▶ _Given request 1_: Name every test file that the patch message lists under "gcc/testsuite/ChangeLog", with each path as shown there.
▶ _Given request 2_: Reproduce a passage of the patch message word for word. Start at the words "On Fri, Sep" and end after the words "help instruction fetch.".

▶ _Extracted text_:
===
On Fri, Sep 16, 2022 at 9:09 AM liuhongt via Gcc-patches
<gcc-patches@gcc.gnu.org> wrote:
>
> There's peephole2 submit in 1990s which split cmp mem, 0 to load mem,
> reg + test reg, reg. I don't know exact reason why gcc do this.
>
> For latest x86 processors, ciscization should help processor frontend
> also codesize, for processor backend, they should be the same(has same
> uops).
>
> So the patch deleted the peephole2, and also modify another splitter to
> generate more cmp mem, 0 for 32-bit target.
>
> It will help instruction fetch.
>
> for minmax-1.c minmax-2.c minmax-10, pr96891.c, it's supposed to scan there's no
> comparison to 1 or -1, so adjust the testcase since under 32-bit
> target, we now generate cmp mem, 0 instead of load + test.
>
> Similar for pr78035.c.
>
> Bootstrapped and regtested on x86_64-pc-linux-gnu{-m32,}
> No performance impact for SPEC2017 on ICX/Znver3.
>
> Ok for trunk?
>
> gcc/ChangeLog:
>
>         * config/i386/i386.md (*<code><mode>3_1): Replace
>         register_operand with nonimmediate_operand for operand 1. Also
>         force_reg it when mode is QImode.
>         (define_peephole2): Deleted related peephole2.
>
> gcc/testsuite/ChangeLog:
>
>         * gcc.target/i386/minmax-1.c: Scan-assemble-not for cmp with 1
>         or -1, also don't scan-assembler test for ia32.
>         * gcc.target/i386/minmax-10.c: Ditto.
>         * gcc.target/i386/minmax-2.c: Ditto.
>         * gcc.target/i386/pr78035.c: Ditto.
>         * gcc.target/i386/pr96861.c: Scan either cmp or test 3 times.
===
▶ _Given information_:
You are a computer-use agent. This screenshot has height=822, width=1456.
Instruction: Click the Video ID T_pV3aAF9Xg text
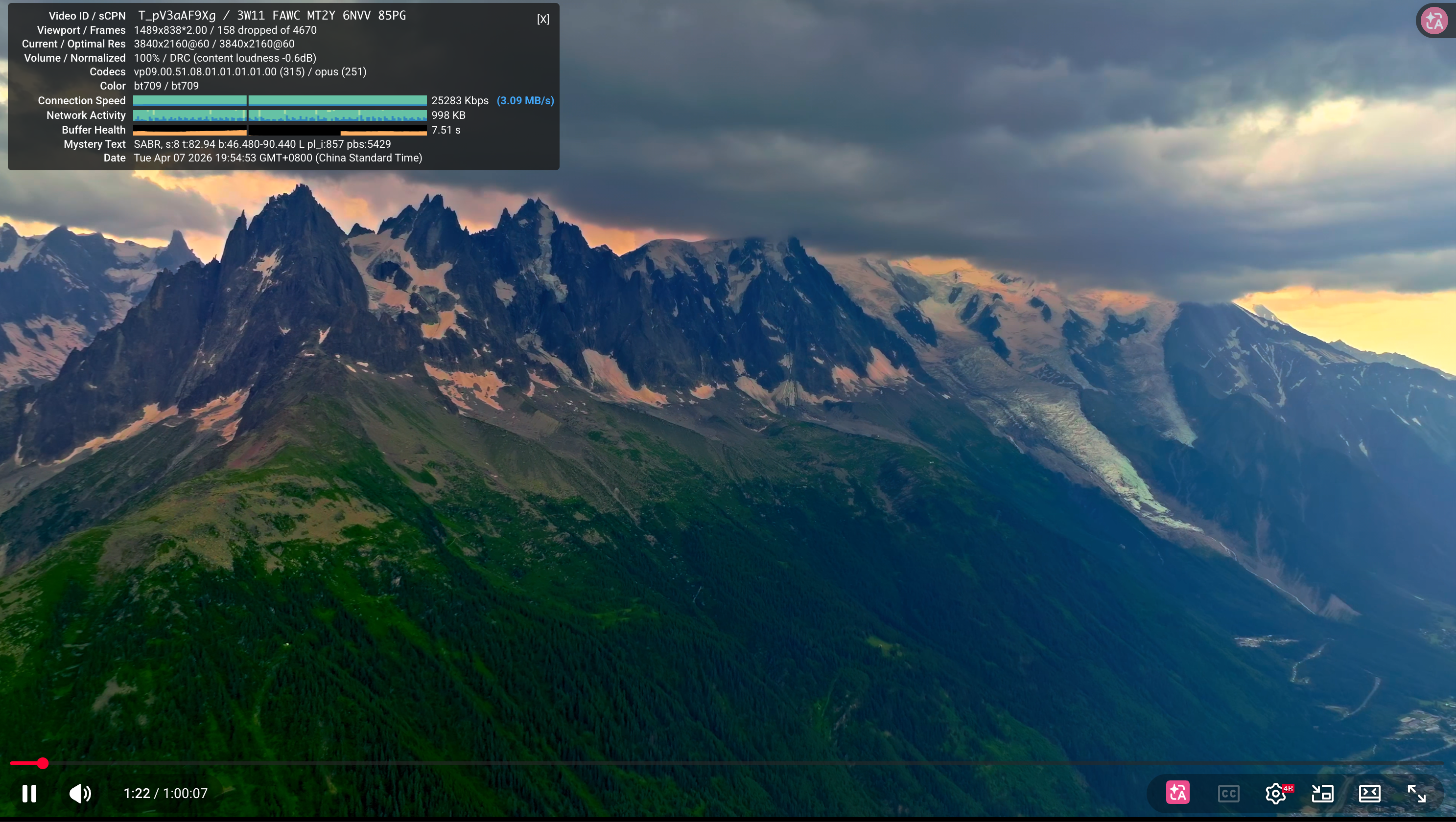coord(177,16)
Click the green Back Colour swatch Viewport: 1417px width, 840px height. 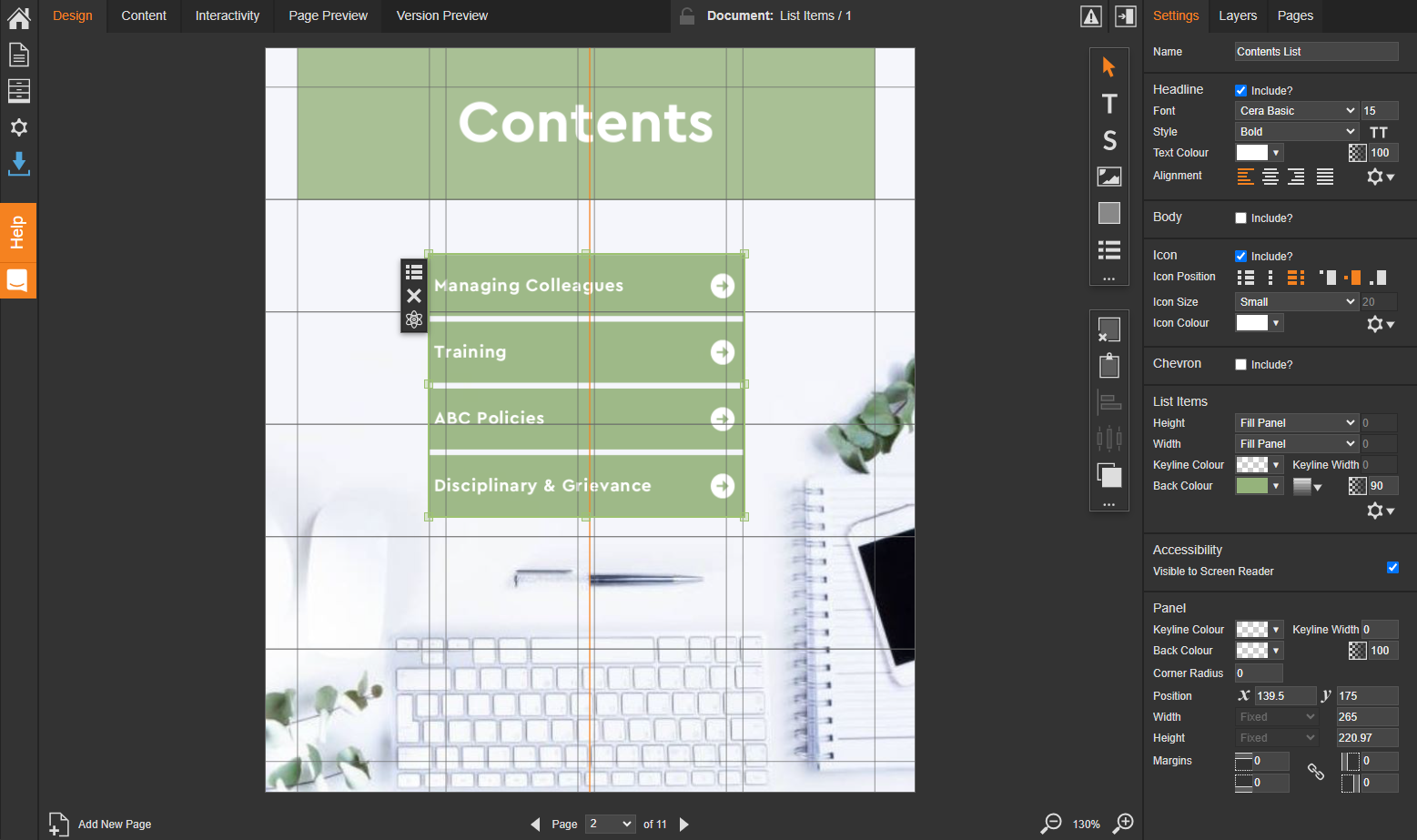(1252, 486)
===
▶ _Task answer 1_:
gcc.target/i386/minmax-1.c
gcc.target/i386/minmax-10.c
gcc.target/i386/minmax-2.c
gcc.target/i386/pr78035.c
gcc.target/i386/pr96861.c

▶ _Task answer 2_:
On Fri, Sep 16, 2022 at 9:09 AM liuhongt via Gcc-patches
<gcc-patches@gcc.gnu.org> wrote:
>
> There's peephole2 submit in 1990s which split cmp mem, 0 to load mem,
> reg + test reg, reg. I don't know exact reason why gcc do this.
>
> For latest x86 processors, ciscization should help processor frontend
> also codesize, for processor backend, they should be the same(has same
> uops).
>
> So the patch deleted the peephole2, and also modify another splitter to
> generate more cmp mem, 0 for 32-bit target.
>
> It will help instruction fetch.